Gazete Memur

Eşine ‘tombik’ diyen koca kusurlu sayıldı

Uşak’ta görülen boşanma davasında mahkeme, telefonunun rehberine eşini “tombik” diye kaydeden kocayı kusurlu buldu, ifadenin duygusal şiddet oluşturduğuna karar verdi. Yargıtay ise “kadına maddi ve manevi tazminat ödenmesi gerektiğine” hükmetti

Giriş:
Güncelleme:

Uşak 3. Aile Mahkemesi’nde görülen karşılıklı boşanma davasında kadın, Türk Medeni Kanunu’nun 166. maddesi uyarınca evlilik birliğinin temelinden sarsıldığını belirterek dava açtı. Erkek ise, eşinin zina yaptığını iddia ederek, karşı boşanma davası açtı. Yargılama sürecinde erkeğin kadına, “Babam hasta, ameliyat olacak, para ver bana. Defol git, yüzünü görmek istemiyorum. Suratını şeytan görsün” gibi ifadelerle mesaj attığı ve kadını “tombik” ismiyle cep telefonuna kaydettiği tespit edildi. Mahkeme, bu ifadelerin ekonomik ve duygusal şiddet oluşturduğuna hükmetti. Erkek, kadının başka bir erkekle zina yaptığını ileri sürdü. Ancak mahkeme, bu iddiayı destekleyecek kesin ve açık deliller bulunmadığı gerekçesiyle zina iddiasını reddetti.

İDDİAYI ISPATLAYAMADI

Kadının evde başka bir erkekle bulunduğu yönündeki beyanı, sadece kitap getirdiğine ilişkin olup, cinsel ilişkinin gerçekleştiğine dair hiçbir açık ikrar veya delil bulunmadığı belirtildi.
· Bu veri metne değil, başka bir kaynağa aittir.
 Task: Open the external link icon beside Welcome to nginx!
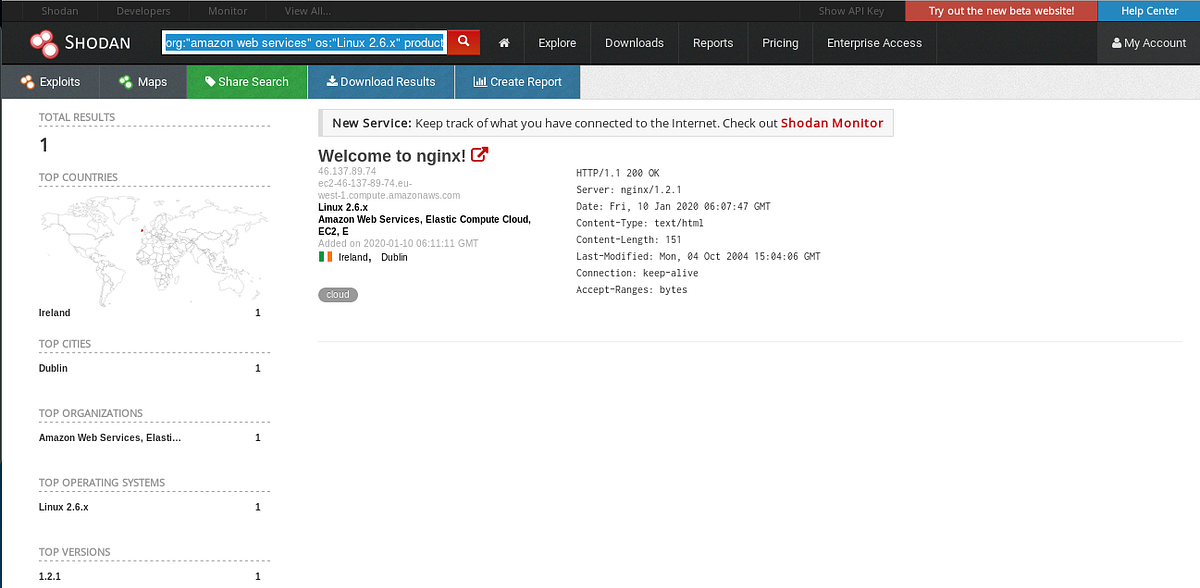coord(480,154)
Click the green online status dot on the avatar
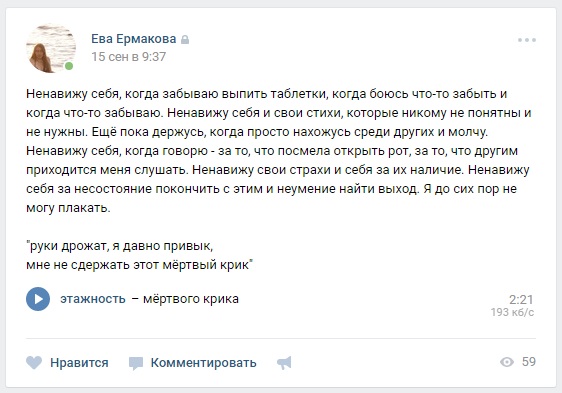The image size is (562, 393). [x=69, y=66]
Yargıtay, tarafların karşılıklı kusurlarını değerlendirirken, erkeğin kadına yönelik hakaret, ekonomik baskı ve aşağılayıcı sözlerinin daha ağır olduğunu belirtti.

AĞIR KUSURLU BULUNDU

Kadının sosyal medya paylaşımları nedeniyle “sarsıcı davranışlar” sergilediği kabul edilse de, boşanmaya neden olan olaylarda kadın az, erkek ise ağır kusurlu bulundu. Bu nedenle Yargıtay, erkeğin zina iddiasıyla açtığı davayı reddetti ve boşanmanın Türk Medeni Kanunu’nun 166. maddesi kapsamında, evlilik birliğinin sarsılması gerekçesiyle gerçekleştiğine hükmetti. Kadının daha az kusurlu olduğuna hükmeden Yargıtay, kadına maddi ve manevi tazminat ödenmesi gerektiğine karar verdi. Ayrıca çocuğun ihtiyaçları ve tarafların ekonomik durumları dikkate alındığında belirlenen iştirak nafakasının yetersiz olduğu ifade edilerek, bu kısmın da yeniden değerlendirilmesi istendi.